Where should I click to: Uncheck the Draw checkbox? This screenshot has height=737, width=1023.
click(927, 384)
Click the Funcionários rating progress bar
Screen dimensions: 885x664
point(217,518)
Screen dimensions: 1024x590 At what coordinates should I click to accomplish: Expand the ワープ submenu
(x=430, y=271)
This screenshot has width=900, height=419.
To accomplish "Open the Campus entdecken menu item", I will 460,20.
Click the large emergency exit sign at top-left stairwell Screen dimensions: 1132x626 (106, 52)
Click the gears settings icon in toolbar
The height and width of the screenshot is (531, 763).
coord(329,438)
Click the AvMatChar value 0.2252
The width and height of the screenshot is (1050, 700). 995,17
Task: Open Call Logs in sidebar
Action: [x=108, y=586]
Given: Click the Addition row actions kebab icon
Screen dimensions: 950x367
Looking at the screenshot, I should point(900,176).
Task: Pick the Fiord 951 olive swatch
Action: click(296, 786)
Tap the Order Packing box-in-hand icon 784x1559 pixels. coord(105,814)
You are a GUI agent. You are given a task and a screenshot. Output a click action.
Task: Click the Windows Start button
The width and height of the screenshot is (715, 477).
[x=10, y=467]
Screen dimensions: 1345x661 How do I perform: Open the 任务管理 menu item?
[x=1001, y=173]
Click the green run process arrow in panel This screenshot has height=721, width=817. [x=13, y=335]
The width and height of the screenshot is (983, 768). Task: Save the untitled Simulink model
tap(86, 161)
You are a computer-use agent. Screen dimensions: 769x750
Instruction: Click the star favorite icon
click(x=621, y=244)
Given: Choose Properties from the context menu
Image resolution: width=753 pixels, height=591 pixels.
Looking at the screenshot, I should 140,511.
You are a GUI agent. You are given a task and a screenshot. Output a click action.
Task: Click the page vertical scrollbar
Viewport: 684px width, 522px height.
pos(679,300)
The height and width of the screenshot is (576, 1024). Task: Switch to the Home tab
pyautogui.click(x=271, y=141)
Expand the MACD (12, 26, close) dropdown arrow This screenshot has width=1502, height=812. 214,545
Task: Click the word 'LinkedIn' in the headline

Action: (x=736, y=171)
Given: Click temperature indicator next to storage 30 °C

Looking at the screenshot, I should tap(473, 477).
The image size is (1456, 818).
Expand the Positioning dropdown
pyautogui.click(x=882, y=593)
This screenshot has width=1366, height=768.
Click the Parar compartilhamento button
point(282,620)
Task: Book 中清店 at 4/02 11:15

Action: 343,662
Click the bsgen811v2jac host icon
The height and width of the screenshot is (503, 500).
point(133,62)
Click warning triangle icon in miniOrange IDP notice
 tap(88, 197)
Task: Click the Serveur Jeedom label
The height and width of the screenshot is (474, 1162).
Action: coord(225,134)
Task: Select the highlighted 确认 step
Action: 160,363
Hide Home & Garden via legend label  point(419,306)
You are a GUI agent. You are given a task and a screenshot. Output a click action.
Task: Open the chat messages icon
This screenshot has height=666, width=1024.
****************
WORK TO BE COMPLETED: A complete answer gives every line of the records holding "arrow".

OUTPUT BELOW:
Click the green run process arrow in panel This screenshot has height=721, width=817. [x=13, y=335]
Expand the MACD (12, 26, close) dropdown arrow This screenshot has width=1502, height=812. 214,545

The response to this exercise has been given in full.